You are viewing a plain text version of this content. The canonical link for it is here.

Posted to user@spark.apache.org by filipus <fl...@gmail.com> on 2014/06/10 13:52:32 UTC

pmml with augustus

hello guys,

has anybody experiances with the library augustus as a serializer for
scoring models?

looks very promising and i even found a hint on the connection augustus and
spark

all the best



--
View this message in context: http://apache-spark-user-list.1001560.n3.nabble.com/pmml-with-augustus-tp7313.html
Sent from the Apache Spark User List mailing list archive at Nabble.com.

Re: pmml with augustus

Posted by filipus <fl...@gmail.com>.

@Paco: I understand that most promising for me to put effort in understanding
for in deploying models in the spark enviroment would be augustus and
zementis right?

actually as you mention I would have both direction of deploying. I have
already models which I could transform into pmml and I also think in
building more models in time using spark... or other model engines in the
hadoop field

When I read about mllib and mlbase I got very interested in it because it
seems to handle some aspects of my actual challenge (building arround 1000
models, administrate 1000 models, calculate arount 2 billions scores each
week) but with the administartion stuf I am so so sure about. also i find
that one need to put in the field (spark, mllib, mlbase, ...) some effort
into the transparency of the models.

as long you just build a recomender system you probably dont need something
like that but as you mention... there are a lot of departments where
analysts are building the models because the risk to spend millions of money
in a wrong place beause of the model which wasnt proofed carefully... is
simply to high for the managers

....

is there actually a direction of administration of scores in the
spark/mllib/mlbase field?. I mean somthing like

a) description of the score model, training data set, target variable, for
what for
b) quality check, actual performance in comparison with other models,
c) version control system
d) indicator if the score is activ or not
e) for specificily which action (for instance which website, wich customer
group, wich country,...)

a commercial product which is in a way compareable would the model manager
from sas

hey guys.. in anyway I will get involved in this field. It looks so
promissing

ps: think about integrating a mip solver! because you can not handle every
thing with a statistical model. in business you have quite often discrete
optimization problems when you try to manage your business with prediction
models :-)

--
View this message in context: http://apache-spark-user-list.1001560.n3.nabble.com/pmml-with-augustus-tp7313p7353.html
Sent from the Apache Spark User List mailing list archive at Nabble.com.

Re: pmml with augustus

Posted by Paco Nathan <ce...@gmail.com>.

That's a good point about polyglot. Given that Spark is incorporating a
range of languages (Scala, Java, Py, R, SQL) it becomes a trade-off whether
or not to centralize support or integrate with native options. Going with
the latter implies more standardization and less tech debt.

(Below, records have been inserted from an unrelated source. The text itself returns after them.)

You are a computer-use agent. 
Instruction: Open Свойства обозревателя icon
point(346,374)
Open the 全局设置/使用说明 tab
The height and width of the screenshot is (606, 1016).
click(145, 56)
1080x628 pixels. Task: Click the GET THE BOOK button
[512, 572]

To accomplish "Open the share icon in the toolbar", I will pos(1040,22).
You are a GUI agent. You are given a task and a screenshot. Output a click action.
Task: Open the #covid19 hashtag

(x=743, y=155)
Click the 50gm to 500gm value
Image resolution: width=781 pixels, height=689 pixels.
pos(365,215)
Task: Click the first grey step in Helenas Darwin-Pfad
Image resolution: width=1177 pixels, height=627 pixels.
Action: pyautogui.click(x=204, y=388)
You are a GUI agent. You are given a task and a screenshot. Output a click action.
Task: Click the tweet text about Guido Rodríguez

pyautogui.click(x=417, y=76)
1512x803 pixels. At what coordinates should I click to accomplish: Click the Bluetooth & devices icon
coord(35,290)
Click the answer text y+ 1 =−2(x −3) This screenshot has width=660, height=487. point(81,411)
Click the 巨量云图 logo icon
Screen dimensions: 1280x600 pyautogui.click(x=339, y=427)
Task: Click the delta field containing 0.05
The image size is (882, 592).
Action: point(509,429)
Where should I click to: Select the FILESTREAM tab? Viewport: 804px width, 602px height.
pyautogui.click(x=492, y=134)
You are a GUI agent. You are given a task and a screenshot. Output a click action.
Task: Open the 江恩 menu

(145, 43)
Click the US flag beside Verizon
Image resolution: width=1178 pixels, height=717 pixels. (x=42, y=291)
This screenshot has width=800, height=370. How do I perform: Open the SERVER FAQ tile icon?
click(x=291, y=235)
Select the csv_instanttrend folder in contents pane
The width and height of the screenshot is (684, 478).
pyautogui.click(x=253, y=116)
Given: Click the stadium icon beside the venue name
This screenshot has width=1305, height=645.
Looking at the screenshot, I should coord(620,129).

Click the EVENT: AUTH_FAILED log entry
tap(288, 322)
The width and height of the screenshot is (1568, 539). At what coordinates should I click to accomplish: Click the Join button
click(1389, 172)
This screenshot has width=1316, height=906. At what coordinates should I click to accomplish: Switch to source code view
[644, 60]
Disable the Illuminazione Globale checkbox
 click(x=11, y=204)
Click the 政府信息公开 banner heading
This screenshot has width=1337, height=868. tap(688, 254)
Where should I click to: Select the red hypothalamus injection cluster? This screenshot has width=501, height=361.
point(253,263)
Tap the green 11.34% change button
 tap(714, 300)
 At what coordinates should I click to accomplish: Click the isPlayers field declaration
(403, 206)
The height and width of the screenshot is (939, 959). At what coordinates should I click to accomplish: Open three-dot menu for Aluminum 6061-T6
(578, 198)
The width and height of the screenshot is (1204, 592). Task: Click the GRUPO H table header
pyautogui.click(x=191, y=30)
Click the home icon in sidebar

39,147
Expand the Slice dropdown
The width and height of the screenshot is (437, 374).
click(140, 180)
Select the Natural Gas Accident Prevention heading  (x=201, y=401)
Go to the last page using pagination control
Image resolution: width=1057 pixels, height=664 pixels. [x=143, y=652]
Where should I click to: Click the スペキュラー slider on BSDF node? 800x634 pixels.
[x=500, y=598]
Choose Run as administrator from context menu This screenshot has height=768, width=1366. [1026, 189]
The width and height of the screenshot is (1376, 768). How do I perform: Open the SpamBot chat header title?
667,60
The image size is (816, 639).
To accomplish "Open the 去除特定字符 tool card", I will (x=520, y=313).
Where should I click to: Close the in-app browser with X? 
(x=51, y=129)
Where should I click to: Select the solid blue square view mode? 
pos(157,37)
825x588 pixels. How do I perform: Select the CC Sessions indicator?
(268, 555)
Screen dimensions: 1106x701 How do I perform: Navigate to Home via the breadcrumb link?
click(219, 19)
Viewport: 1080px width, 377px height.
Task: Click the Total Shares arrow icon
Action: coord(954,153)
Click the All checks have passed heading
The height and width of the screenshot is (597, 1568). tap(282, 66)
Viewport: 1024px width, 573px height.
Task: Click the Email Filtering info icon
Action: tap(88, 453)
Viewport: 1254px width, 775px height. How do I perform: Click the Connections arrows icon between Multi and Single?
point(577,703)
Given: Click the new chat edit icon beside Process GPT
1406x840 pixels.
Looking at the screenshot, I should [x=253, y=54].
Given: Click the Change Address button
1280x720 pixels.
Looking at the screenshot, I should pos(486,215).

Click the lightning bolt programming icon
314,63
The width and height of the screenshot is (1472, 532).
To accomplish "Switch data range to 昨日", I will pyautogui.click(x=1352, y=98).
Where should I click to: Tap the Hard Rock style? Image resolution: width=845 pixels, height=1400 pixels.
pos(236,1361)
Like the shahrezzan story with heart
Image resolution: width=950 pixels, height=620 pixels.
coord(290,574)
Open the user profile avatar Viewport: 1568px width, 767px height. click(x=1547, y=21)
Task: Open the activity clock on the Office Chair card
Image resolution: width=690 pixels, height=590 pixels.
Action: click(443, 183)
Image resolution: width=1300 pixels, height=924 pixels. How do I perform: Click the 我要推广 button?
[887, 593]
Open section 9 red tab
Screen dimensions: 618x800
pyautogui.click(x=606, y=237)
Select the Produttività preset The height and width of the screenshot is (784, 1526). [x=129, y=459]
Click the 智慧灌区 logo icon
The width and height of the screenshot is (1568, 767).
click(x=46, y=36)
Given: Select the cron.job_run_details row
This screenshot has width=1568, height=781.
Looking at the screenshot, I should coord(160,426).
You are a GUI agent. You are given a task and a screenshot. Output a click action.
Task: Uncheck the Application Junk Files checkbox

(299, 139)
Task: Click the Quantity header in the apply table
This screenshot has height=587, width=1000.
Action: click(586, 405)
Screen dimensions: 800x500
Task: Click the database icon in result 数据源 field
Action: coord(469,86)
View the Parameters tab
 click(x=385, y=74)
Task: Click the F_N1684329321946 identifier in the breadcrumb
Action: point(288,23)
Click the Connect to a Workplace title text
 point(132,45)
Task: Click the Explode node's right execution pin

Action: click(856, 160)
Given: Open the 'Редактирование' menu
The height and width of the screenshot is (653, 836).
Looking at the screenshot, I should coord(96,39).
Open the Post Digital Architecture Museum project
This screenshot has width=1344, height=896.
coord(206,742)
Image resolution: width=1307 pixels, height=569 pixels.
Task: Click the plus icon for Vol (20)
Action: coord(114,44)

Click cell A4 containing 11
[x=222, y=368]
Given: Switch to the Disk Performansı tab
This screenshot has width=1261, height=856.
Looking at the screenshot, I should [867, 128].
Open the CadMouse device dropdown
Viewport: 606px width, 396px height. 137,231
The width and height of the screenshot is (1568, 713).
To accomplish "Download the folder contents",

The big win with PMML however is migration, e.g., regulated industries may
have a strong requirement to train in one place that is auditable (e.g.,
SAS) but then score at scale (e.g., Spark). Migration in the opposite
direction is also much in demand, e.g., to leverage training at scale
through Spark.

It's worth noting that there is a PMML community. Open Data Group
(Augustus) and Zementis do much work to help organize and promote that.
Opinion: both of those projects seem more likely as best ref impls than
JPMML -- at least more actively cooperating within the PMML open standard
community. YMMV.

If you're interested in PMML then I'd encourage you to get involved. There
are workshops, e.g., generally at KDD, ACM gatherings, etc.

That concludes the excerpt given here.